Half of ‘caravan’ asylum seekers in U., Sessions puts judges on border

Half of ‘caravan’ asylum seekers in U., Sessions puts judges on border

At least 88 Central American asylum seekers from a caravan through Mexico had crossed into the United States by May 2, a movement that prompted U.S. Attorney General Jeff Sessions to beef up legal resources on the border.

Dozens more remain just outside the entrance to the port of entry in a makeshift camp, waiting to plead their case.

Women, children and transgender people were among those who waited for hours inside the walkway to the U.S. gate before being allowed to pass through to begin the asylum process.

Settling down for their fourth night in the camp, some migrants were sanguine, encouraged by the day’s flood of their companions who had crossed into the United States.

“It’s been more than a month,” said Linda Zuniga, 40, drawing on a cigarette. “What’s one more day?”

Zuniga, who fled El Salvador after threats from the brutal MS-13 gang to her 15-year-old son, said she was hopeful her turn would come soon.

Other migrants wandered among boxes of cereal and diapers in a labyrinth of giant tents, near-luxury conditions for the bedraggled migrants, compared to the scarcity they had endured for weeks on their journey through Mexico to the U.S. border.

On May 2, U.S. officials let in three groups totaling 63 migrants, a dramatic uptick from the trickle permitted since April 30.

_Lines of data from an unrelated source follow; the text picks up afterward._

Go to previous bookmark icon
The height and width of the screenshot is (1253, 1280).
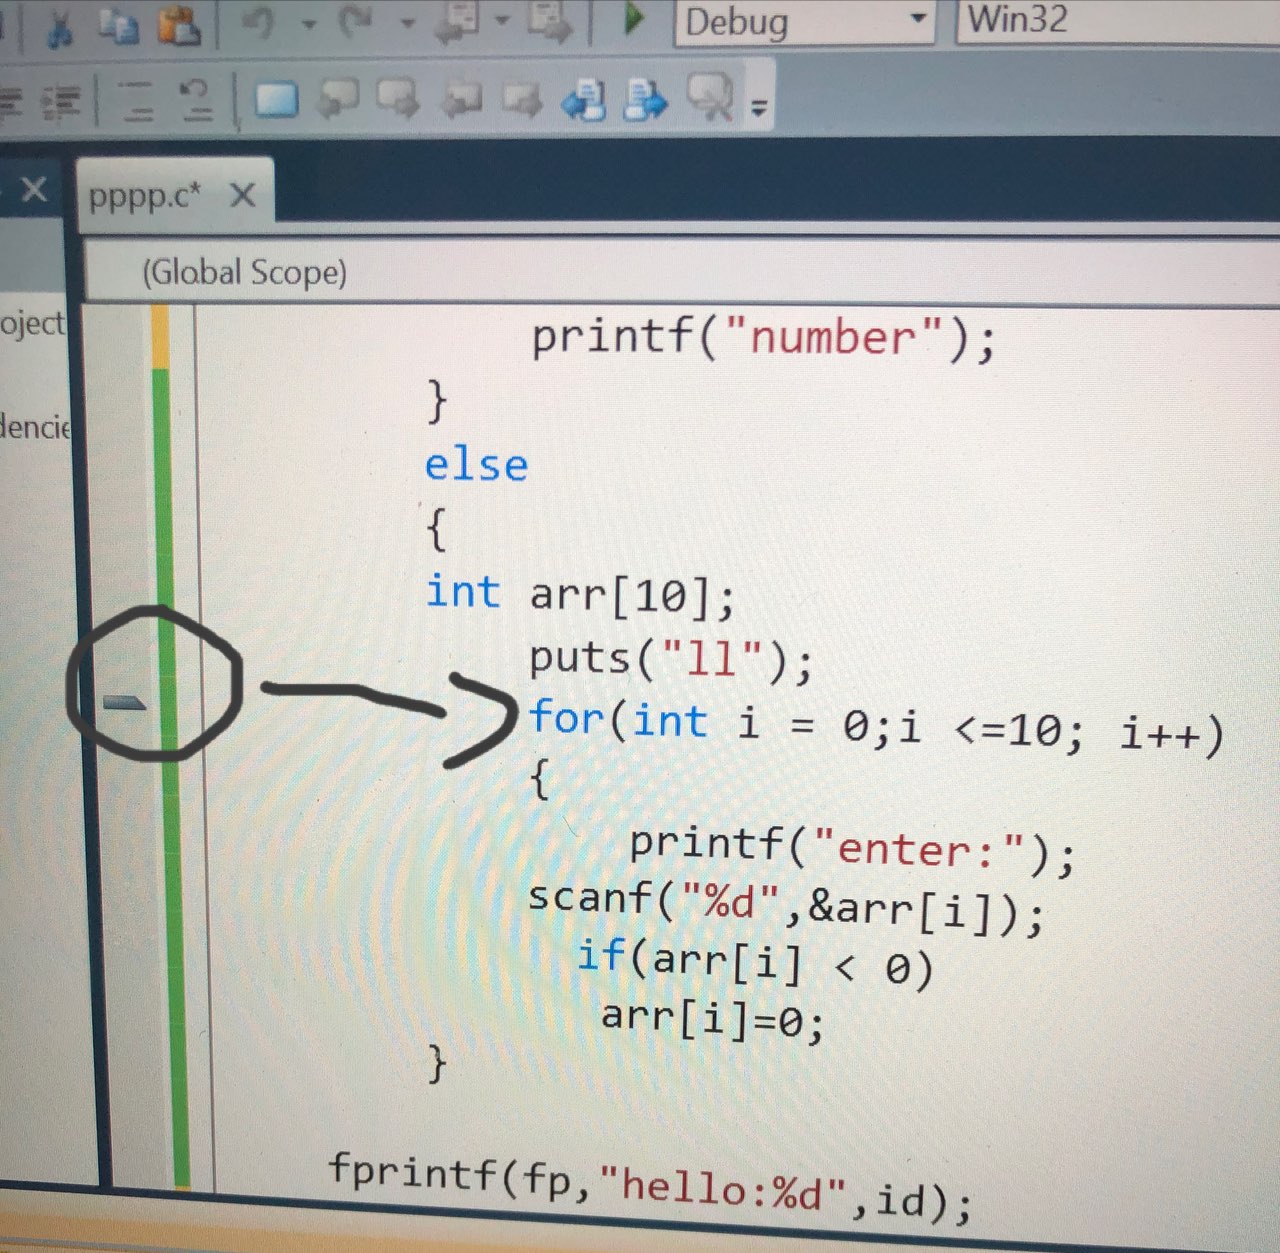(338, 99)
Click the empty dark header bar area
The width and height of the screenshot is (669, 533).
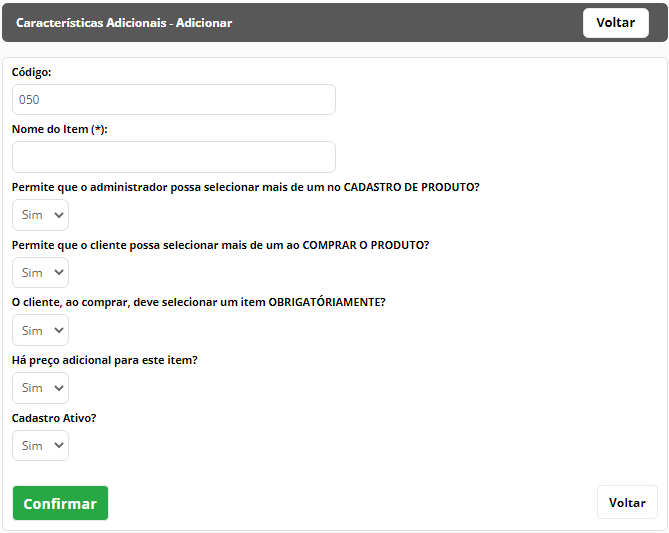(x=405, y=23)
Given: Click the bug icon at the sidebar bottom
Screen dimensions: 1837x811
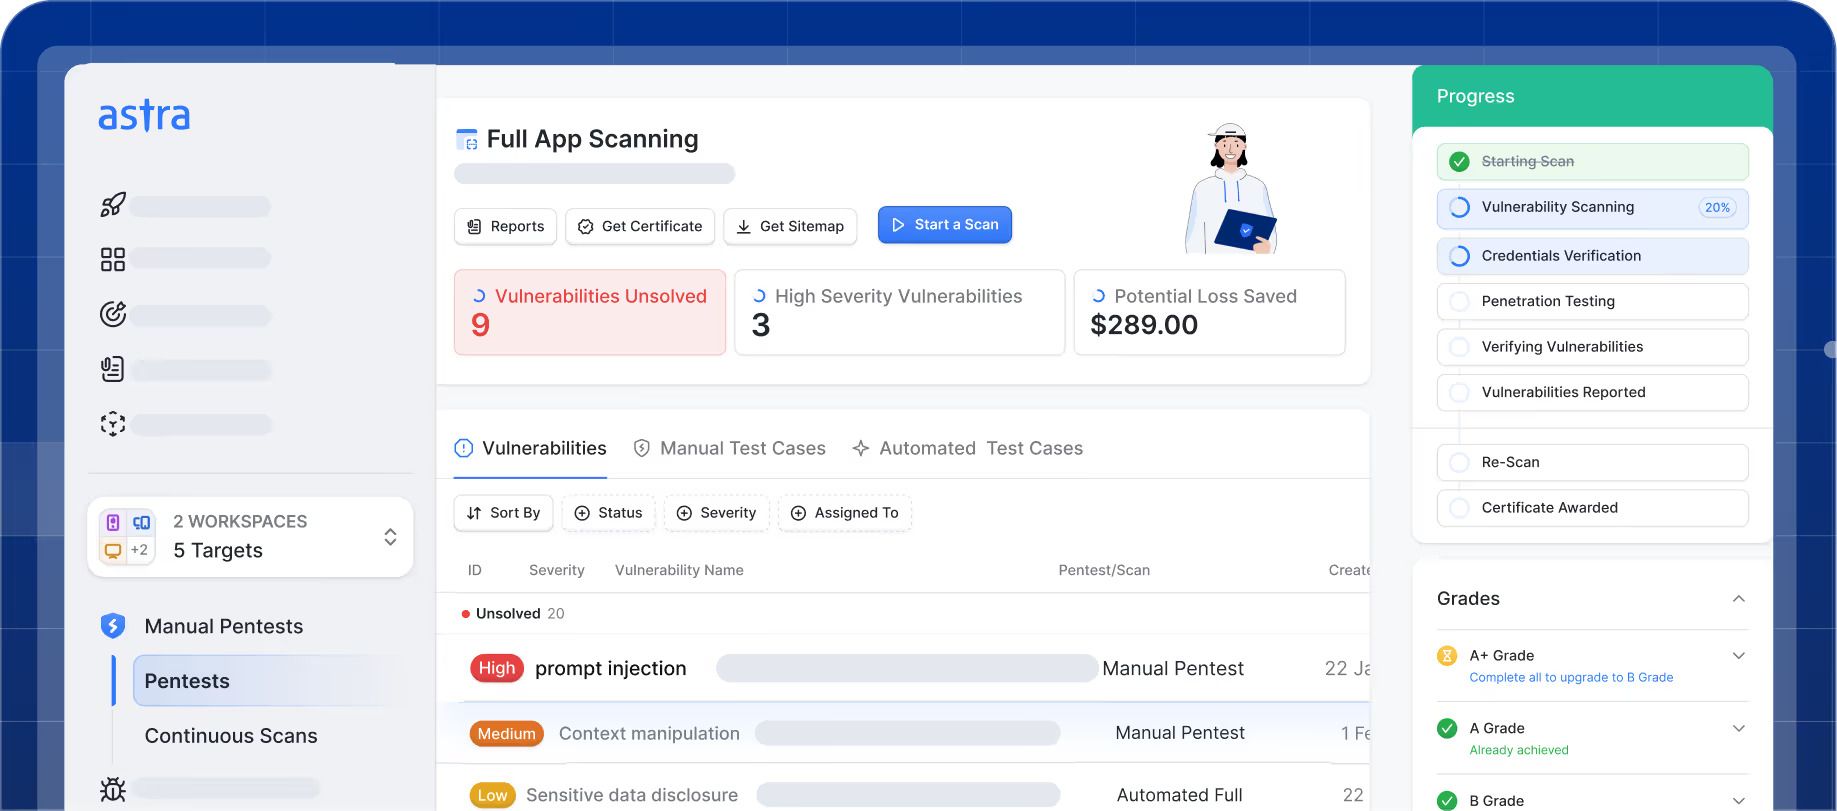Looking at the screenshot, I should coord(113,790).
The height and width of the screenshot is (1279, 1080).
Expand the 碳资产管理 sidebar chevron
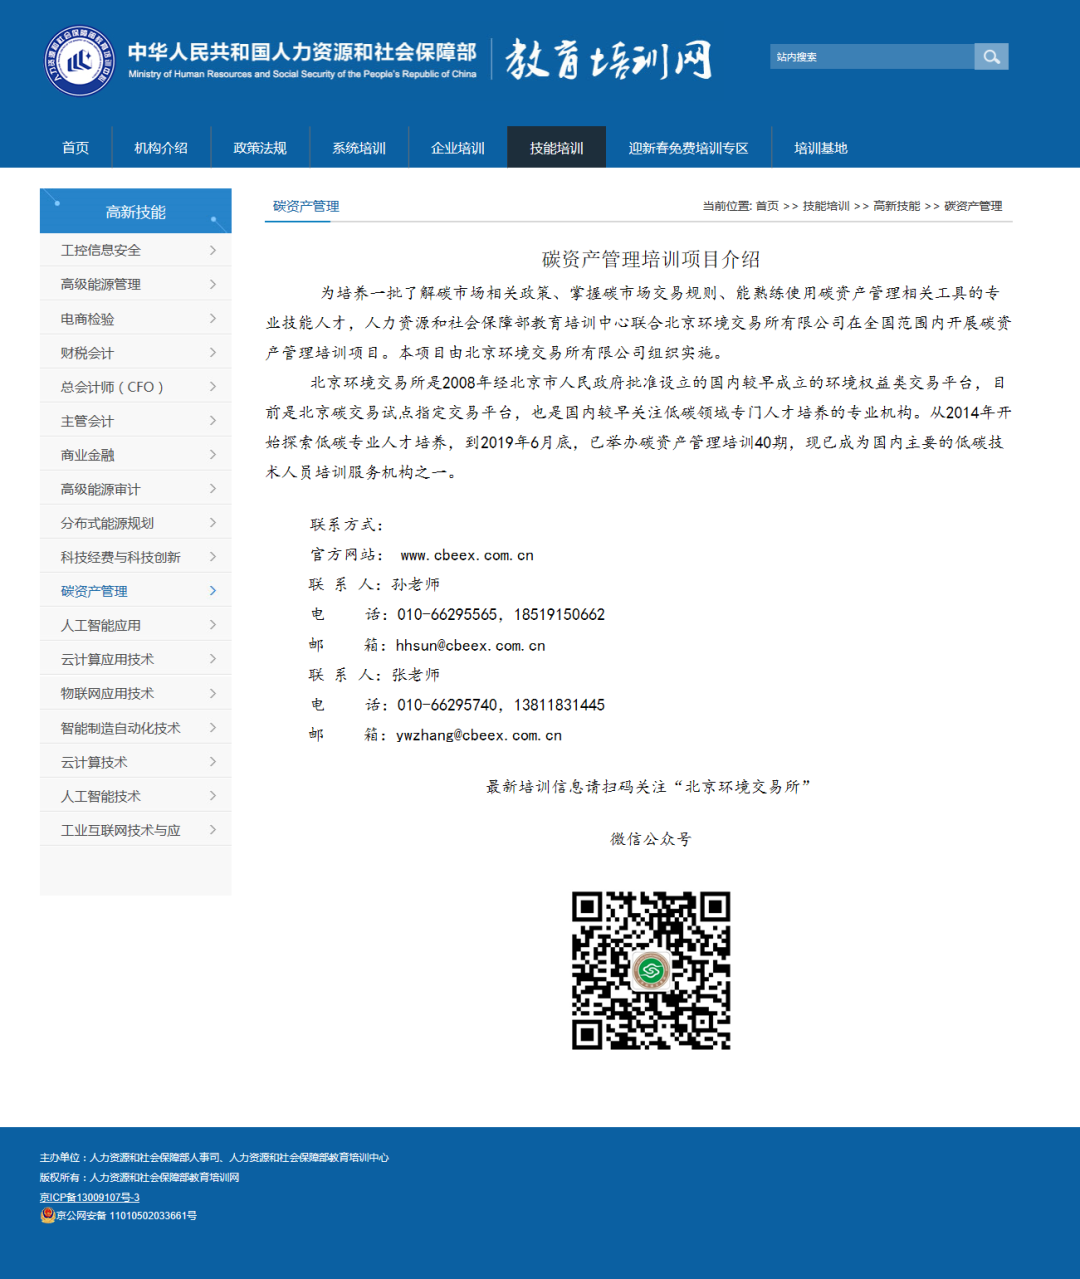(x=213, y=591)
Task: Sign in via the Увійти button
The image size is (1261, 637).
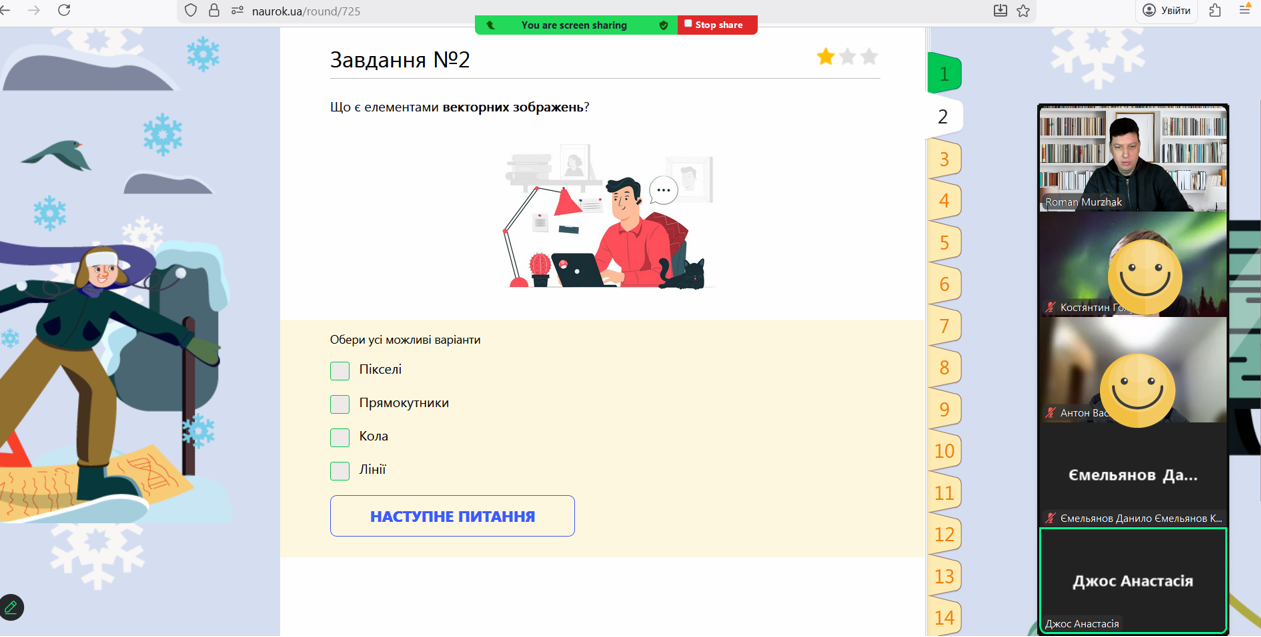Action: click(x=1167, y=11)
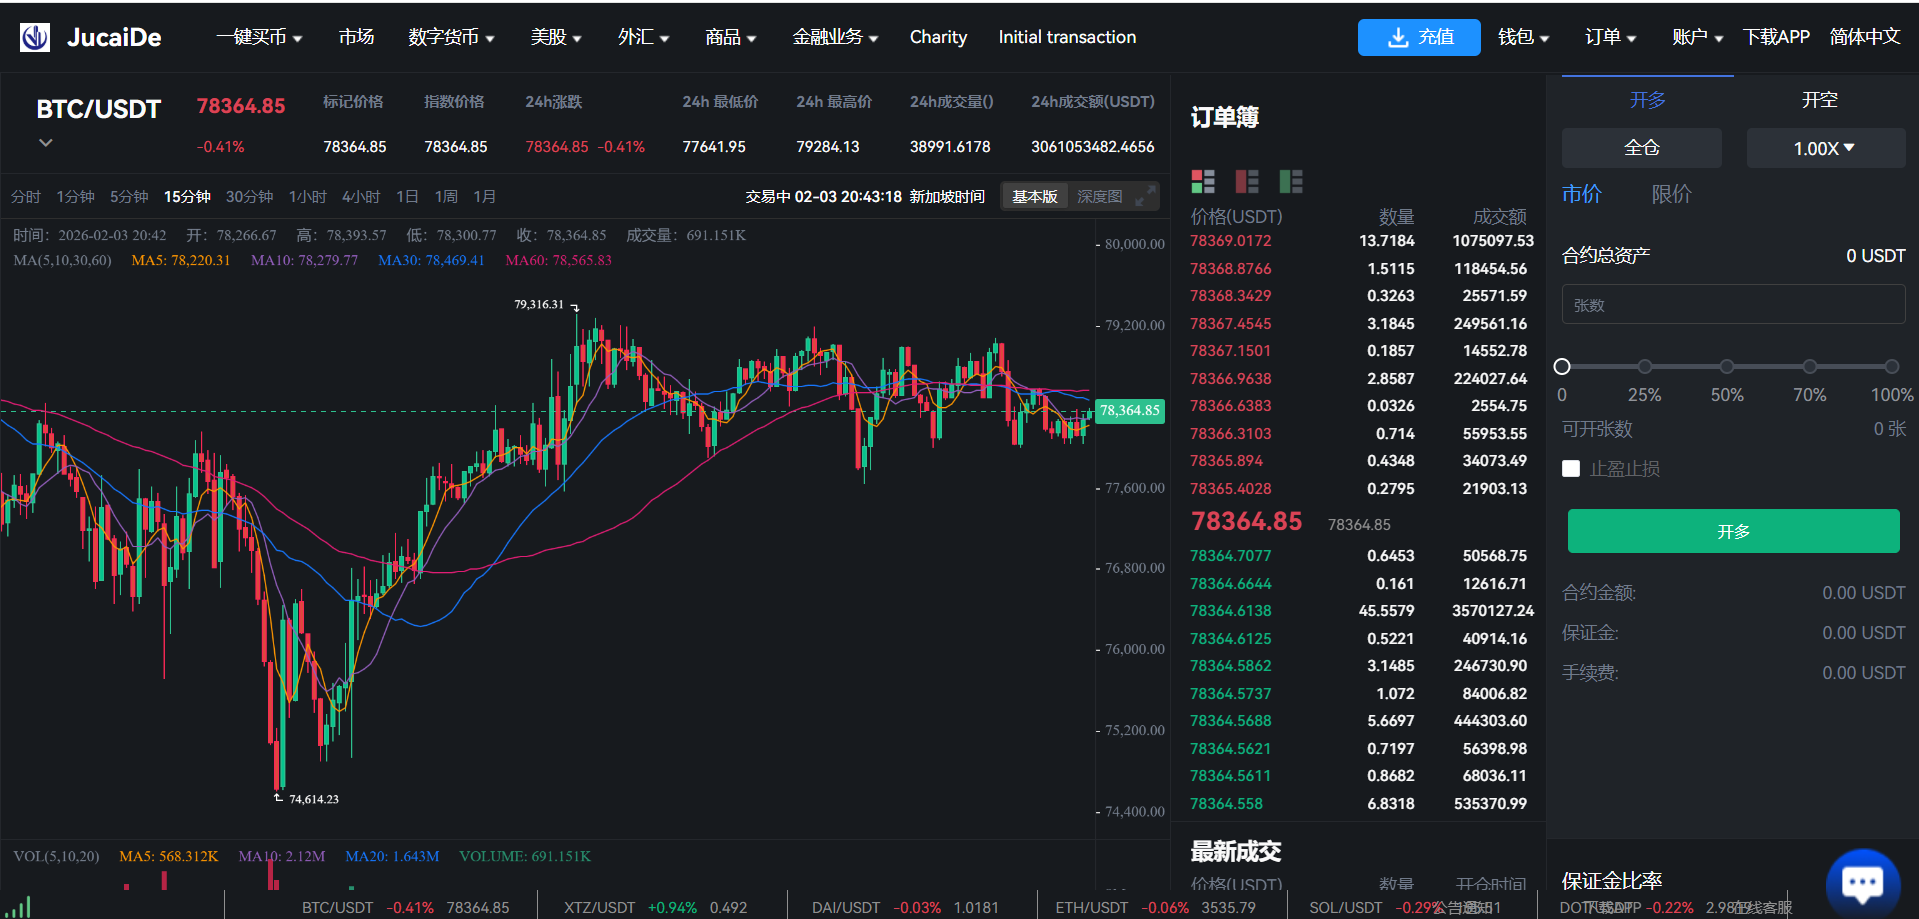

Border officials had allowed through only a few at a time, saying the busy San Ysidro crossing to San Diego was saturated and the rest must wait their turn.

In response, the Justice Department was sending 35 additional assistant U.S. attorneys and 18 immigration judges to the border, Sessions said, linking the decision to the caravan.

“We are sending a message worldwide: Don’t come illegally. Make your claim to enter America in the lawful way and wait your turn,” he said, adding that he would not let the country be “overwhelmed.”

Despite unusual attention on the annual, awareness-raising caravan after President Donald Trump took issue with it last month, the most recent data through December does not show a dramatic change in the number of Central Americans seeking asylum.

Apprehensions of people crossing to the United States illegally from Mexico were at their highest in March since December 2016, before Trump took office.

More than 100 members of the caravan, most from Honduras, Guatemala and El Salvador, have been camped in the square near the entrance of the San Ysidro pedestrian bridge from Mexico to the United States, waiting for their turn to enter the checkpoint.